▸ **What is needed**:
In the listing below, the lines starting with the line with "スマートファクトリー (40, 1964)" and going on through the line with "環境データ可視化ソリューション (55, 2296)" are to be reproduced exactly, and only those.

%%

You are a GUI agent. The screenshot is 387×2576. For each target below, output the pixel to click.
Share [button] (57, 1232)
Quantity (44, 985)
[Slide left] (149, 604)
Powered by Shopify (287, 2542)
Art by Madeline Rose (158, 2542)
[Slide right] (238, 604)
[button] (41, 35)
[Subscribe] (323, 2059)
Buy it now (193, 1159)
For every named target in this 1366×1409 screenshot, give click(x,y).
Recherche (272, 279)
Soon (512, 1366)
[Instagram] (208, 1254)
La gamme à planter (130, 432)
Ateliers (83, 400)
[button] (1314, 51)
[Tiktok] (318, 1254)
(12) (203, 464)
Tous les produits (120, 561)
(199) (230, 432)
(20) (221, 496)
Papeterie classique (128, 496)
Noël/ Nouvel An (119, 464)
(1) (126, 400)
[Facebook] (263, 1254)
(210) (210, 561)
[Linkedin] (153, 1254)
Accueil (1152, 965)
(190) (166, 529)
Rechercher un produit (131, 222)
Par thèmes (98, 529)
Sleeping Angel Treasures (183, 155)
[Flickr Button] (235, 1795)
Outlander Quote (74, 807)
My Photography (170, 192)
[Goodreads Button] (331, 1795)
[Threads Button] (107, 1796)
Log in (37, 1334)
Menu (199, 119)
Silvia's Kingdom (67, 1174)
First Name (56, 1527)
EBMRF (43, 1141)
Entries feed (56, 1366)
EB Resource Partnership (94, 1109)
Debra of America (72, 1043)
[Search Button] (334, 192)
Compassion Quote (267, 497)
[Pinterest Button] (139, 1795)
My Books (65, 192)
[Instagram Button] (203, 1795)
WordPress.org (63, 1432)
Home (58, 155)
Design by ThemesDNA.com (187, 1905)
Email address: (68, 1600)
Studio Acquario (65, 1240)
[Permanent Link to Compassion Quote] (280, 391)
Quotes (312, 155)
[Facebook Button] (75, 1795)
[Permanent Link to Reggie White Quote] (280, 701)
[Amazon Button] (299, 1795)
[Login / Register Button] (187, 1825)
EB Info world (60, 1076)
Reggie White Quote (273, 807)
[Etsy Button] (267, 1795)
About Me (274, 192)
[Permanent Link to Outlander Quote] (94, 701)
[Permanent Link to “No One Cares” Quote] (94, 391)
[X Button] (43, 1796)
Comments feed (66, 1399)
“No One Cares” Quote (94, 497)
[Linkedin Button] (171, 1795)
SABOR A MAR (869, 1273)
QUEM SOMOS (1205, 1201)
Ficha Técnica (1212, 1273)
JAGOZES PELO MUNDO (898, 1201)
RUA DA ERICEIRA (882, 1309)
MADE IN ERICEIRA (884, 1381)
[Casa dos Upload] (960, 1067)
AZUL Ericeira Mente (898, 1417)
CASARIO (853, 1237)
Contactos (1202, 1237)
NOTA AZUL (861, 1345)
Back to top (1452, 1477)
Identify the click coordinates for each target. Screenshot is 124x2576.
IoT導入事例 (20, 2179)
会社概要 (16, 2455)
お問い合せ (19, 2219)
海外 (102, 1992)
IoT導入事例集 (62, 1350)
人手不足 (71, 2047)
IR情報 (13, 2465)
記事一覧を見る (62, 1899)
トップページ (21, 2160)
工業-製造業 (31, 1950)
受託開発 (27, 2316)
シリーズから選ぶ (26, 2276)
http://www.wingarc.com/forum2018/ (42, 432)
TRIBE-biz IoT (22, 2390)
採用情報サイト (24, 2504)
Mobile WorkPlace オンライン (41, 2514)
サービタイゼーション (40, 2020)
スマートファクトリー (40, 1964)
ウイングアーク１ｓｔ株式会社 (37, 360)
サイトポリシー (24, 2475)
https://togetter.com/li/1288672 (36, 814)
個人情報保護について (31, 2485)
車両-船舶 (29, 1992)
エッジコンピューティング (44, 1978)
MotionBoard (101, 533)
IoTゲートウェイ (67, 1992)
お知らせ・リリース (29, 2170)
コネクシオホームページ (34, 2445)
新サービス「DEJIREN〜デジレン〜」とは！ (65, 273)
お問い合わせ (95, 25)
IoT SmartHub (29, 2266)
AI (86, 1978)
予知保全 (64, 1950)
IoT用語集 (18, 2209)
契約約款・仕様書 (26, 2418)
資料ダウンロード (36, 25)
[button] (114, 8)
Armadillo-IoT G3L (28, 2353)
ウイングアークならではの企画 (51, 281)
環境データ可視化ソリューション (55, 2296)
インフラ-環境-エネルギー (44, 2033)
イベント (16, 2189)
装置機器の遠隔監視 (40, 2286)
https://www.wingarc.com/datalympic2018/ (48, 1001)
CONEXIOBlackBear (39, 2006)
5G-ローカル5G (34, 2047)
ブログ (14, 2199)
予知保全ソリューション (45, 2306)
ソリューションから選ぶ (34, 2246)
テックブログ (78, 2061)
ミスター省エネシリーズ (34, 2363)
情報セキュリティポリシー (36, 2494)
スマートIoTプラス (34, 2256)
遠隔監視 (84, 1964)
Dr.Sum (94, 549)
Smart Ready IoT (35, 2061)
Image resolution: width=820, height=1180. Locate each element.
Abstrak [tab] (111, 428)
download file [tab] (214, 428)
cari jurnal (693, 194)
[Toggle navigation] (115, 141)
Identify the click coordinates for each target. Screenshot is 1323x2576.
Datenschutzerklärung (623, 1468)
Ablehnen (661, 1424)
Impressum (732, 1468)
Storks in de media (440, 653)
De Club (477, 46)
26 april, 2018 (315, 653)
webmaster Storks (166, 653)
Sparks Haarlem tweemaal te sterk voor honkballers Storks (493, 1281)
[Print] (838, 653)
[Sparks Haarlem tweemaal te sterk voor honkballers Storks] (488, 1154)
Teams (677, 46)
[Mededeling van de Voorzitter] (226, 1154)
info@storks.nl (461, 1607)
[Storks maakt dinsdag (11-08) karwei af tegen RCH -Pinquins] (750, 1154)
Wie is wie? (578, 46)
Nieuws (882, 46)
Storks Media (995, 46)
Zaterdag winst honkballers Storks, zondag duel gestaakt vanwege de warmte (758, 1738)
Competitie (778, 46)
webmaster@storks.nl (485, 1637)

%%

▸ **Exercise solution**:
スマートファクトリー (40, 1964)
ウイングアーク１ｓｔ株式会社 (37, 360)
サイトポリシー (24, 2475)
https://togetter.com/li/1288672 (36, 814)
個人情報保護について (31, 2485)
車両-船舶 (29, 1992)
エッジコンピューティング (44, 1978)
MotionBoard (101, 533)
IoTゲートウェイ (67, 1992)
お知らせ・リリース (29, 2170)
コネクシオホームページ (34, 2445)
新サービス「DEJIREN〜デジレン〜」とは！ (65, 273)
お問い合わせ (95, 25)
IoT SmartHub (29, 2266)
AI (86, 1978)
予知保全 (64, 1950)
IoT用語集 (18, 2209)
契約約款・仕様書 (26, 2418)
資料ダウンロード (36, 25)
[button] (114, 8)
Armadillo-IoT G3L (28, 2353)
ウイングアークならではの企画 (51, 281)
環境データ可視化ソリューション (55, 2296)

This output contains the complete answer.